During the sixteenth century, Lutheranism was a considerable impediment to the dissemination of Hermetic philosophy in Germany, but it spread widely nonetheless. Luther himself, although he rejected mystical “excesses,” incorporated vivid quasi-mystical imagery in his sermons. (Commenting on Luther’s condemnation of Aristotle for rejecting Plato’s theory Of Ideas, Lewis White Beck writes, “Only if Plato is thought of in terms of Neoplatonism, and Neoplatonism is seen through the eyes of Christian mystics, is such a strange judgement intelligible at all in a man like Luther.”) Oddly enough, though, Luther had nothing but praise for alchemy:

The science of alchemy I like very well, indeed, it is truly the natural philosophy of the ancients.
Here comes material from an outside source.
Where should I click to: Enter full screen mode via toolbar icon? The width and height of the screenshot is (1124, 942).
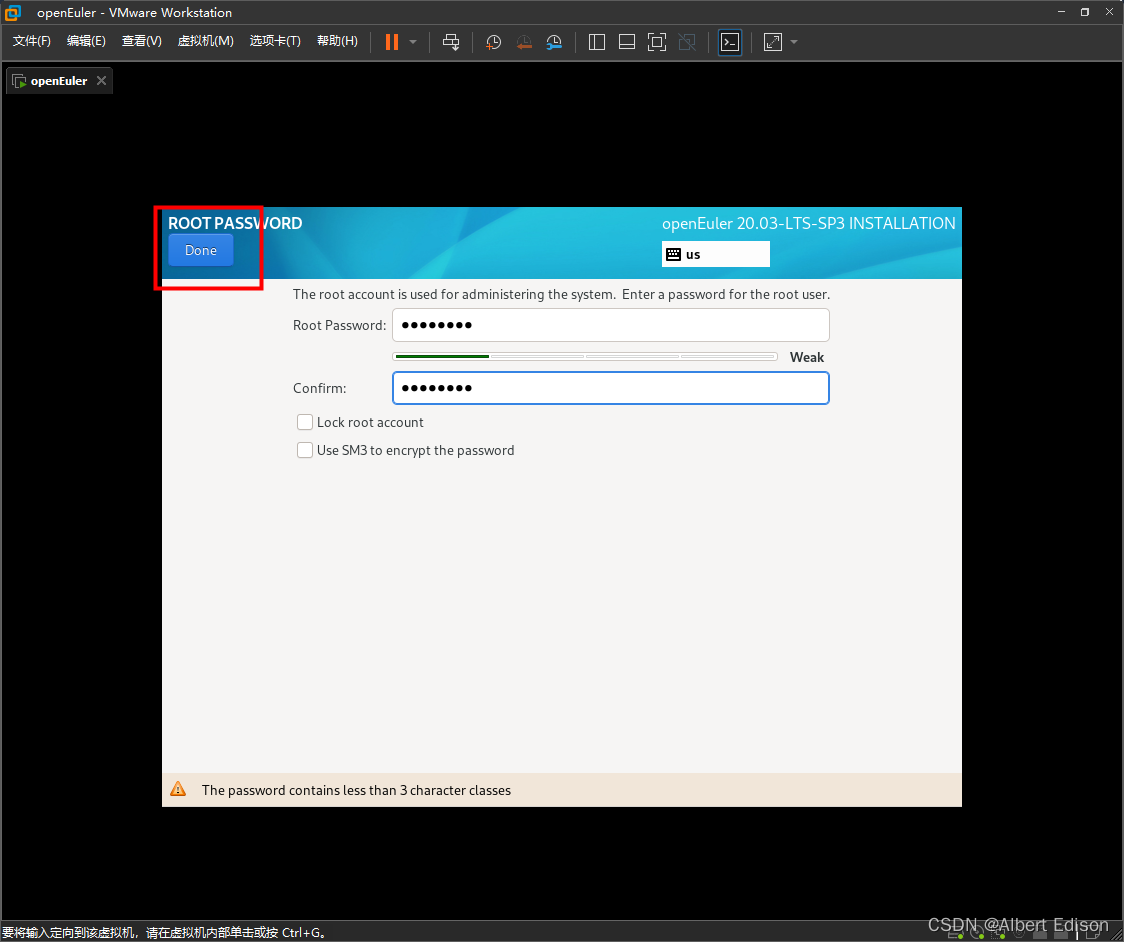(656, 41)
I like it not only for the many uses it has in decorating metals and in distilling and subliming herbs and liquors, but also for the sake of the allegory and secret signification, which is exceedingly fine, touching the resurrection of the dead at the Last Day. For, as in a furnace the fire retracts and separates from a substance the other portions, and carries upward the spirit, the life, the sap, the strength, while the unclean matter, the dregs, remain at the bottom, like a dead and worthless carcass even so God, at the day of judgement, will separate all things through fire, and righteous from the ungodly.